Regarding the title problem,
I have historically been too hasty to go from “other people seem very wrong on this topic” to “I am right on this topic”
I think it’s helpful here to switch from binary wrong/right language to continuous language. We can talk of degrees of wrongness and rightness.
Consider people who are smarter than those they usually argue with, in the specific sense of “smarter” where we mean they produce more-correct, better-informed, or more-logical arguments and objections. These people probably have some (binarily) wrong ideas. The people they usually argue with, however, are likely to be (by degrees) wronger.

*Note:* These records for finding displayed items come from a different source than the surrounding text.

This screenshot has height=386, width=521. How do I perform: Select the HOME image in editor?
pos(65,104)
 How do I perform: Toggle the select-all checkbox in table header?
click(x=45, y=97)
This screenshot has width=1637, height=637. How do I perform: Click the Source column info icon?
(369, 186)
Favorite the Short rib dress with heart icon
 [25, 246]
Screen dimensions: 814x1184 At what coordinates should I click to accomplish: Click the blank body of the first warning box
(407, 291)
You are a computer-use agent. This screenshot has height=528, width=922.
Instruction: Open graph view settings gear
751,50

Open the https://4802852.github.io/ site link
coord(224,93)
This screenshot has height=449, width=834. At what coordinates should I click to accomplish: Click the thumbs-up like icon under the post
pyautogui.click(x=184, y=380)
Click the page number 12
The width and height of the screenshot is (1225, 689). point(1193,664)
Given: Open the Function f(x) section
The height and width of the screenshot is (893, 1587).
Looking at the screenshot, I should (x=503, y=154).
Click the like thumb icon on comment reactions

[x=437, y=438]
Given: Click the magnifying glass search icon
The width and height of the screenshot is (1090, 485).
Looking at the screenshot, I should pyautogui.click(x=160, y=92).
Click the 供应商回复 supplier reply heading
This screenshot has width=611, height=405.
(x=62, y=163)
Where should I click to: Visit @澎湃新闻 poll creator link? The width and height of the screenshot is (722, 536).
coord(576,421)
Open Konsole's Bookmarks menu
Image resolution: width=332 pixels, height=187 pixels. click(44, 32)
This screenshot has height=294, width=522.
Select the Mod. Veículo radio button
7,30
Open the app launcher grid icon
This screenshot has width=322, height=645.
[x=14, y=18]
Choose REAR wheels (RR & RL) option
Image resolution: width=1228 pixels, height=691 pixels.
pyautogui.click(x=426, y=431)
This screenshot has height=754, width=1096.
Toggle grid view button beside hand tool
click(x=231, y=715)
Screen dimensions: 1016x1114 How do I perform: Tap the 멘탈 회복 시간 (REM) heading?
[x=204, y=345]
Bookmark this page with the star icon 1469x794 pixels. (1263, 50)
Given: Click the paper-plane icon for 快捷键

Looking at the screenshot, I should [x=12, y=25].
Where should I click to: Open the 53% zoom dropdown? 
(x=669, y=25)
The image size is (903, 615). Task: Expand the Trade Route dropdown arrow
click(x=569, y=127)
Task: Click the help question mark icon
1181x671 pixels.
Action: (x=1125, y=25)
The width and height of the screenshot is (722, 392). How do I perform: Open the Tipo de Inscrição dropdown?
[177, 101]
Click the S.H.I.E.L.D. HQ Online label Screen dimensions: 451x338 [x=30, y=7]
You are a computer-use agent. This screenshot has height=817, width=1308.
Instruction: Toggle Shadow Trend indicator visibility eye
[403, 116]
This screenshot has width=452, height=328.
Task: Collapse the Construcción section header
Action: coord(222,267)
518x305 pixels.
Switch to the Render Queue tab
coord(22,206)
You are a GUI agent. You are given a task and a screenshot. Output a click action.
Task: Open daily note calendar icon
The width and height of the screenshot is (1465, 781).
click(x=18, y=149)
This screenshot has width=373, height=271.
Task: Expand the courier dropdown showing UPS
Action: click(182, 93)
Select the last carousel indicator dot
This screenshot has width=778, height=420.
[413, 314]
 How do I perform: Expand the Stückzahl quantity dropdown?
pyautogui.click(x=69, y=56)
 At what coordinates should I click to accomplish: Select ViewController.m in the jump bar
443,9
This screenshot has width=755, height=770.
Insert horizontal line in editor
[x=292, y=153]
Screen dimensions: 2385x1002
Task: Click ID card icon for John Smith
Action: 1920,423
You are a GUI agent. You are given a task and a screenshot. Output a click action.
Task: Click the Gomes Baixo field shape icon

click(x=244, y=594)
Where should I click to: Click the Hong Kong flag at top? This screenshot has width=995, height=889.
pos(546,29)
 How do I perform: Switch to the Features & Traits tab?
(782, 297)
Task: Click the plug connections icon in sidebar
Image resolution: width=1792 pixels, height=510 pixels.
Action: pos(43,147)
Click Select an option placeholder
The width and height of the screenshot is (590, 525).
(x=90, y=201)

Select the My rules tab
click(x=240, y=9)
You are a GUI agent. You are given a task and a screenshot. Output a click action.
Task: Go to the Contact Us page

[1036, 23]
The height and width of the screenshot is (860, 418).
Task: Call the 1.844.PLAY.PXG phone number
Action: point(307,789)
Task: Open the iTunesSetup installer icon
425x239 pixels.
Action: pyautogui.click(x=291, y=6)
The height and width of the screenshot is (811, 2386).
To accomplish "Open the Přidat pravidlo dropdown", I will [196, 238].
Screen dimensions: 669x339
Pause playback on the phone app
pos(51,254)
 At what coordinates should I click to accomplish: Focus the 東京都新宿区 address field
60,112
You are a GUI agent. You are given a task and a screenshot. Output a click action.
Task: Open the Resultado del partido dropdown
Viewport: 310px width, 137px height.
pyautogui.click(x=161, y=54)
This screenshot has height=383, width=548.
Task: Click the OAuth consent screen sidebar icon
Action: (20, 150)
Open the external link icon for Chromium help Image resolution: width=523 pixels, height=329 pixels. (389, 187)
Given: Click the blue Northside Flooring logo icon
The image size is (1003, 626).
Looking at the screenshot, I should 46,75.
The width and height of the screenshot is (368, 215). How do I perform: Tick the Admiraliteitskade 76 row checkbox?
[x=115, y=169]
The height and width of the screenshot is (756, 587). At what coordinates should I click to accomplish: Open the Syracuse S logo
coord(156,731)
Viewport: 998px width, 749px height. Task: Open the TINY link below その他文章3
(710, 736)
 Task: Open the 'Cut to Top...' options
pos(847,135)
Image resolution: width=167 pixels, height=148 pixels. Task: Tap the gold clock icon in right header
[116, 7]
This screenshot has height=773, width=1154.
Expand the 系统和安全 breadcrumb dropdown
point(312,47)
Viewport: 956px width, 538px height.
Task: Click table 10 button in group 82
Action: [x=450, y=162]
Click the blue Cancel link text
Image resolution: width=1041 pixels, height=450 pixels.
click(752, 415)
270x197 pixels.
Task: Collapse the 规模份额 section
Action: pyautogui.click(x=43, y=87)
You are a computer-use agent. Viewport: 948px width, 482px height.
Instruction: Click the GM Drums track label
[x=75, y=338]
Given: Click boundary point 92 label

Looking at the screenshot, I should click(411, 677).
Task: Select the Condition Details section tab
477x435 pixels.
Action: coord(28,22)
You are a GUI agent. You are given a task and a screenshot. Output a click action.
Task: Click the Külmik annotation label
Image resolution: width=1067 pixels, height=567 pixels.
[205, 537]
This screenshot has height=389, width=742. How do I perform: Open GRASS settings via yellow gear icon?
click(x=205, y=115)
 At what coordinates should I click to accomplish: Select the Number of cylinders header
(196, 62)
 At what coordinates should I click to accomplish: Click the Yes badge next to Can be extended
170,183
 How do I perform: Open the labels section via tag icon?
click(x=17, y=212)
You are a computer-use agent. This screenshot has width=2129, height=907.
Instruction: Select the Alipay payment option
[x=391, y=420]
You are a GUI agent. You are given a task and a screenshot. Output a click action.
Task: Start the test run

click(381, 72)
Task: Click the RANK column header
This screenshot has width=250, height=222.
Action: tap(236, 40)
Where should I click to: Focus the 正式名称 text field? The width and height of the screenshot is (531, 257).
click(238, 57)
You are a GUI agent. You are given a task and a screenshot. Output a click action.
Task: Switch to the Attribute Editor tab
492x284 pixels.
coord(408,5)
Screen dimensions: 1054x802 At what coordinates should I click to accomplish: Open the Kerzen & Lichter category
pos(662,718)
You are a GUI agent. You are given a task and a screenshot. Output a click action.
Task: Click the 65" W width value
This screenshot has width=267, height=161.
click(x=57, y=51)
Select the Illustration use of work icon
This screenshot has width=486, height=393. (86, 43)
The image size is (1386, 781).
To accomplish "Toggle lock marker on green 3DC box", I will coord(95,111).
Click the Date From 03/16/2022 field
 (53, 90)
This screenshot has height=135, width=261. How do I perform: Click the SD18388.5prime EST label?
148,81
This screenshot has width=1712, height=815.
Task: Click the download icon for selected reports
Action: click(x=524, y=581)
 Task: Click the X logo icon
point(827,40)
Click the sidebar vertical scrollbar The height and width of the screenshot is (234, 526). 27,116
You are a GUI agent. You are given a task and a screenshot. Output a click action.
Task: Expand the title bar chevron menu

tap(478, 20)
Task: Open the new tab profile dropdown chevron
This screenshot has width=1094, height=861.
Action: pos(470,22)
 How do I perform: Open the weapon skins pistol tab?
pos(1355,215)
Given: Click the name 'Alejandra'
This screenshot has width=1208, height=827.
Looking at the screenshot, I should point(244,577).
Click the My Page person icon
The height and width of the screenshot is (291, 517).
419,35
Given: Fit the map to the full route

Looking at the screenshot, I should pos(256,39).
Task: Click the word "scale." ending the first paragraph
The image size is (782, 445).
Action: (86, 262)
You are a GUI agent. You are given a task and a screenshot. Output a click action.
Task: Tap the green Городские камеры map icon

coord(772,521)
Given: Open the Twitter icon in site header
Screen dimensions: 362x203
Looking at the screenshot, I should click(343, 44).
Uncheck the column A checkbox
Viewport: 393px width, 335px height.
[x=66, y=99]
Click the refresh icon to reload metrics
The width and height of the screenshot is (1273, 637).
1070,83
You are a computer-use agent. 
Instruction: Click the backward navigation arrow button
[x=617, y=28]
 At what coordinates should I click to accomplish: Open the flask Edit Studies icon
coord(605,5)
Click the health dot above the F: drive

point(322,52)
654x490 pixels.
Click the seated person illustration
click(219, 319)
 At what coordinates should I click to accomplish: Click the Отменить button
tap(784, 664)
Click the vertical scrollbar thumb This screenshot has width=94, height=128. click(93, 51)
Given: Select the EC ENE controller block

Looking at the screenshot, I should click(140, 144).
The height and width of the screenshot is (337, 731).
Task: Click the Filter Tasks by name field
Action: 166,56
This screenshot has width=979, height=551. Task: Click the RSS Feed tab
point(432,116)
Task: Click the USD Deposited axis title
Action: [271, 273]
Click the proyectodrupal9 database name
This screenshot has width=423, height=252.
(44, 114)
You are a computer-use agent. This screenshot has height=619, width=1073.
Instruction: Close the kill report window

When the other people are wronger, the smart person is in fact righter. So I think, as far as you were thinking in terms of degrees of wrongness and rightness, it would be perfectly fair for you to have had the sense you did. It wouldn’t have been a hasty generalization. And if you stopped to consider whether there might exist views that are even righter still, you’d probably conclude there are.
The r/achipelago subreddit is quite small but exists for hobbyists to share designs for alternative political systems and to consider the effects the alternatives would have. Most of what’s there right now is about electoral systems rather than full institutional structures. Some posts include links to resources, such as one of my favorites, The Electoral System Design Handbook, which describes case studies of several countries and the typical good and bad effects of different design decisions.
“Ideal governance” depends on what ideals you’re aiming for, of course. There have been proposed improvements to futarchy such as this one, which picks utilitarianism as its explicit ideal. An explicitly virtue theorist option could be to modernize Plato’s Republic instead. Granted, these are extreme examples. For more sober-minded investigation into ideal governance, you’d of course want to start with criteria that are well-defined and pragmatic, rather than broad philosophical or ideological traditions.